**Aufgabe 1:**
Ändere im Text über den Mordfall Lübcke die Passage zwischen „Im Fall des“ und „Szene angehören könnte.“ einschließlich, indem du „Samstag“ durch „Sonntag“ ersetzt.
**Aufgabe 2:**
Wie geht der Text über den Mordfall Lübcke nach seinem letzten Satz weiter? Führe ihn fort.

Walter Lübcke starb durch einen Kopfschuss auf der Terrasse seines Hauses. Ein Verdächtiger wurde festgenommen, er soll schon in den 1990er-Jahren versucht haben, eine Rohrbombe vor einer Asylunterkunft zu zünden.
Im Fall des erschossenen Kasseler Regierungspräsidenten Walter Lübcke in Deutschland sollen Berichten von NDR, WDR und "Süddeutscher Zeitung“ Spuren ins rechtsextreme Milieu führen. Der am Samstag festgenommene 45-jährige Tatverdächtige soll der rechtsextremen Szene angehören könnte.

**Extrahierte Einträge:**
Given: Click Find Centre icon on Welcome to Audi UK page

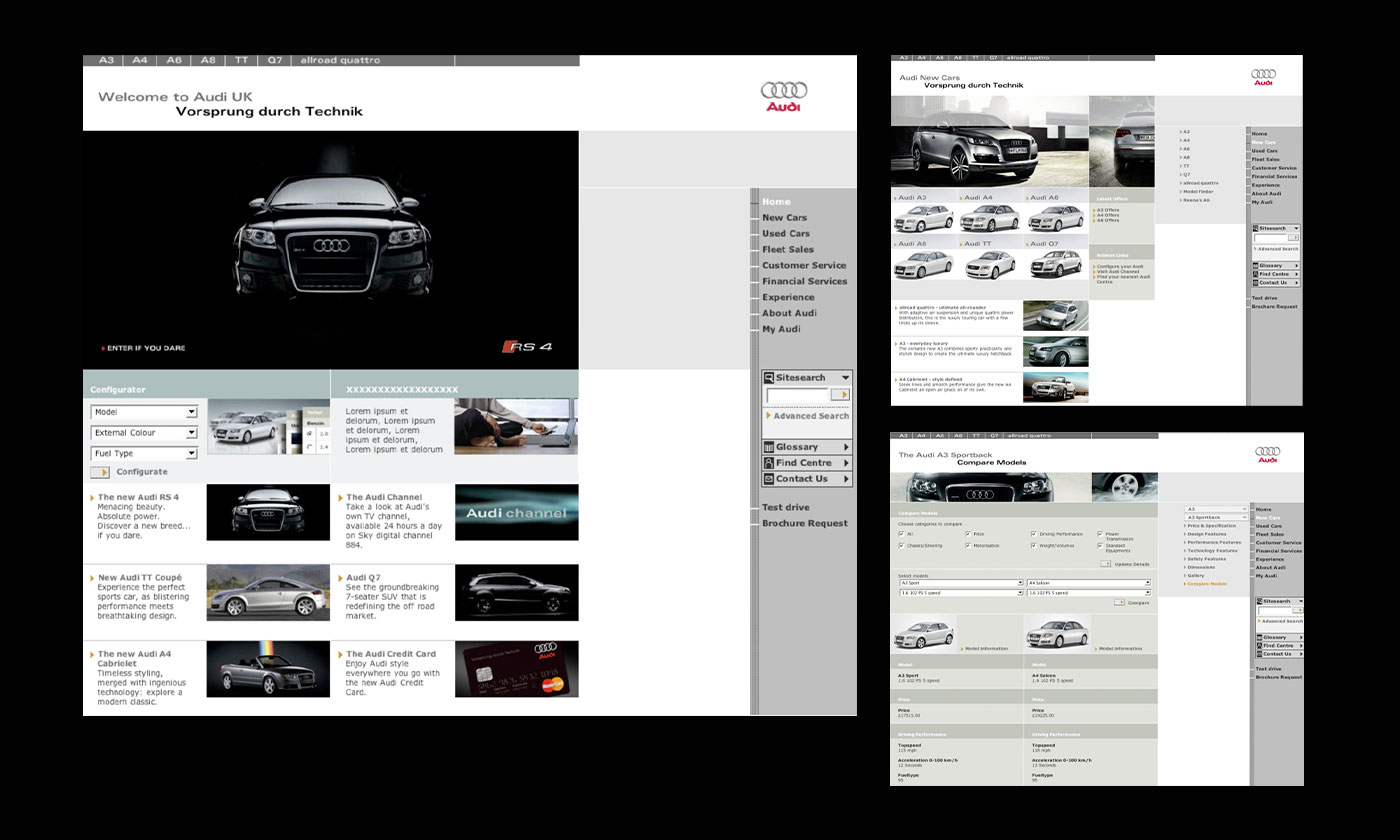Looking at the screenshot, I should click(x=768, y=463).
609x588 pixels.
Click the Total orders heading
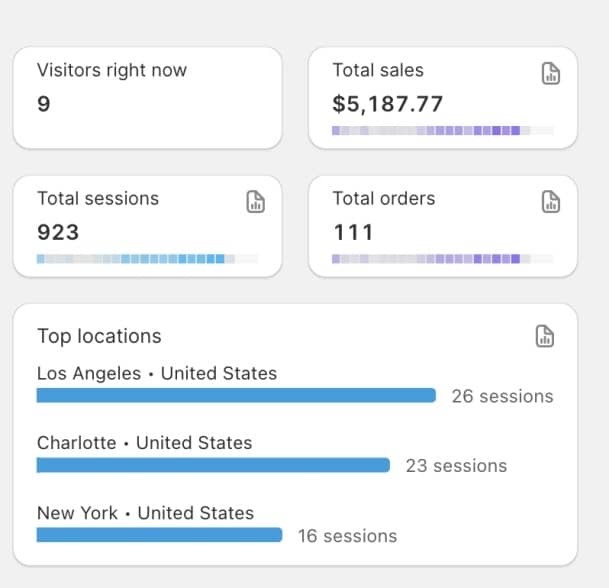point(384,198)

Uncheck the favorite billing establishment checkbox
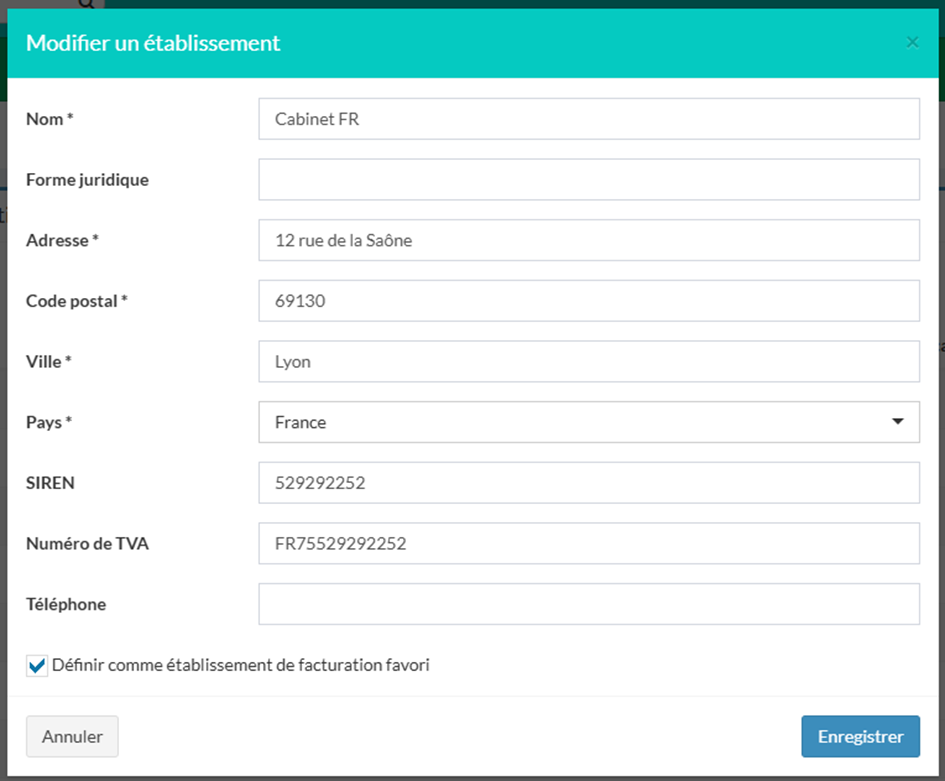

**Antwort 1:**
Im Fall des erschossenen Kasseler Regierungspräsidenten Walter Lübcke in Deutschland sollen Berichten von NDR, WDR und "Süddeutscher Zeitung“ Spuren ins rechtsextreme Milieu führen. Der am Sonntag festgenommene 45-jährige Tatverdächtige soll der rechtsextremen Szene angehören könnte.

**Antwort 2:**
Wie „Zeit Online“ recherchierte, soll der Mann im Jahr 1993 mit einer Rohrbombe eine Asylwerberunterkunft im Bundesland Hessen angegriffen haben. Er soll sie in einem Fahrzeug untergebracht und dieses in Brand gesetzt haben. Doch Bewohner konnten das Auto rechtzeitig löschen, bevor die Bombe hochging. Der damals 20-Jährige wurde zu einer Haftstrafe ohne Bewährung verurteilt. Selbst zu diesem Zeitpunkt war der junge Mann schon als rechtsextrem amtsbekannt: Körperverletzung, Brandstiftung, Verstöße gegen das Waffengesetz.
Auch in anderen deutschen Medien sind Details über das kriminelle Vorleben des nun im Mordfall Lübcke Verdächtigen zu lesen. Der „Spiegel“ berichtet online von einem Urteil wegen Landfriedensbruchs vor zehn Jahren. Damals soll er mit 400 Nationalisten eine Kundgebung der deutschen Gewerkschaft attackiert haben. Die „Süddeutsche Zeitung“ schreibt online von Youtube-Videos, in denen der Mann gesagt habe, dass es Tote geben werde, sollte die Regierung nicht bald handeln.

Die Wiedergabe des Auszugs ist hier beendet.